■ Problem description: Beginning at the line containing "Where should I click to: Click the humidity" in the material below and ending at the line containing "986x739 pixels.", return each line exactly and add nothing.

■ Record excerpts:
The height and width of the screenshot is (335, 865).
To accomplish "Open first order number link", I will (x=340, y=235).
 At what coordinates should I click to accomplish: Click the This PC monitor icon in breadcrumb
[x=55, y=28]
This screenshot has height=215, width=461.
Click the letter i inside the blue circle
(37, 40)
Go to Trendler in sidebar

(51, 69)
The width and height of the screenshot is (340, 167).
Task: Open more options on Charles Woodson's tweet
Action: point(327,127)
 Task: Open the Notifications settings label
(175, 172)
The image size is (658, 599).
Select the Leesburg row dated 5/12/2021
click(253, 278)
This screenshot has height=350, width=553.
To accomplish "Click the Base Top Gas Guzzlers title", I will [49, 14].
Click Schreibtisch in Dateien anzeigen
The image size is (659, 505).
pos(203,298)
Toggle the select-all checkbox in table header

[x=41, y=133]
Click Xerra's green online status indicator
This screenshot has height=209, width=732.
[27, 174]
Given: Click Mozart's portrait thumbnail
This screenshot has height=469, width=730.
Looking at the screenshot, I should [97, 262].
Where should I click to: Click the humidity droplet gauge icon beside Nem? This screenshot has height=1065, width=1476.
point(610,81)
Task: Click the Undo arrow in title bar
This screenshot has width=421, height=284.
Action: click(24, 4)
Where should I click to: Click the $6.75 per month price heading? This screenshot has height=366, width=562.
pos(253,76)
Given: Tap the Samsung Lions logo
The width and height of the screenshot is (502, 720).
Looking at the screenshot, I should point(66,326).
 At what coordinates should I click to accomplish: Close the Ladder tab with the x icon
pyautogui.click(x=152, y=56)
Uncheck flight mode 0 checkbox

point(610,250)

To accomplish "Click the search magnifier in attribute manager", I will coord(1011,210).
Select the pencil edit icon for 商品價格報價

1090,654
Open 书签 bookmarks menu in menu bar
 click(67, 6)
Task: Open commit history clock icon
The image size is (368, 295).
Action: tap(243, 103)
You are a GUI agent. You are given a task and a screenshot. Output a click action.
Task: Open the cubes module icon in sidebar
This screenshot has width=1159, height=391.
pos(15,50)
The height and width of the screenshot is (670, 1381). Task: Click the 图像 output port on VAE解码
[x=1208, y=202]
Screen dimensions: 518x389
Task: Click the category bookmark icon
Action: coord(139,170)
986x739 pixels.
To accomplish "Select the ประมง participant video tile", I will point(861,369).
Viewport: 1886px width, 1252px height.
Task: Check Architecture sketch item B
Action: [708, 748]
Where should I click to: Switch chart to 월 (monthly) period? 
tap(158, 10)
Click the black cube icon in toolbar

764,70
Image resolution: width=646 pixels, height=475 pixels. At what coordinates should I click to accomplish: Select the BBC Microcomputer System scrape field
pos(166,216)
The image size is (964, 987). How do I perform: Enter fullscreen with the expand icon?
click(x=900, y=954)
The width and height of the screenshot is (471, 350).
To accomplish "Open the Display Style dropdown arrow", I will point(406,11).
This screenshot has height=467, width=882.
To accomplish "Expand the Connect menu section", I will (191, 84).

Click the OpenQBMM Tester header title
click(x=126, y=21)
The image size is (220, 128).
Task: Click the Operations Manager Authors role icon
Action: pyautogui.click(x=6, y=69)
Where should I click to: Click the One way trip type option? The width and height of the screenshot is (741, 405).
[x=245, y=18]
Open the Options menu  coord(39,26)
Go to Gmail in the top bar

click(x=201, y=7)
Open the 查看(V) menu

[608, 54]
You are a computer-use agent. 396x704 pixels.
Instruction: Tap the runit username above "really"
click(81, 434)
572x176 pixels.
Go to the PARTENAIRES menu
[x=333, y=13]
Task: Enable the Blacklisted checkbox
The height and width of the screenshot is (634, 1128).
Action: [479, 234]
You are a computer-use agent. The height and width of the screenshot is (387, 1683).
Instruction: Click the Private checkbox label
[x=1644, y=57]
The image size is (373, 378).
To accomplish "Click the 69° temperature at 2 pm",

■ Output for this task:
Where should I click to: Click the humidity droplet gauge icon beside Nem? This screenshot has height=1065, width=1476.
point(610,81)
Task: Click the Undo arrow in title bar
This screenshot has width=421, height=284.
Action: click(24, 4)
Where should I click to: Click the $6.75 per month price heading? This screenshot has height=366, width=562.
pos(253,76)
Given: Tap the Samsung Lions logo
The width and height of the screenshot is (502, 720).
Looking at the screenshot, I should point(66,326).
 At what coordinates should I click to accomplish: Close the Ladder tab with the x icon
pyautogui.click(x=152, y=56)
Uncheck flight mode 0 checkbox

point(610,250)

To accomplish "Click the search magnifier in attribute manager", I will coord(1011,210).
Select the pencil edit icon for 商品價格報價

1090,654
Open 书签 bookmarks menu in menu bar
 click(67, 6)
Task: Open commit history clock icon
The image size is (368, 295).
Action: tap(243, 103)
You are a GUI agent. You are given a task and a screenshot. Output a click action.
Task: Open the cubes module icon in sidebar
This screenshot has width=1159, height=391.
pos(15,50)
The height and width of the screenshot is (670, 1381). Task: Click the 图像 output port on VAE解码
[x=1208, y=202]
Screen dimensions: 518x389
Task: Click the category bookmark icon
Action: coord(139,170)
986x739 pixels.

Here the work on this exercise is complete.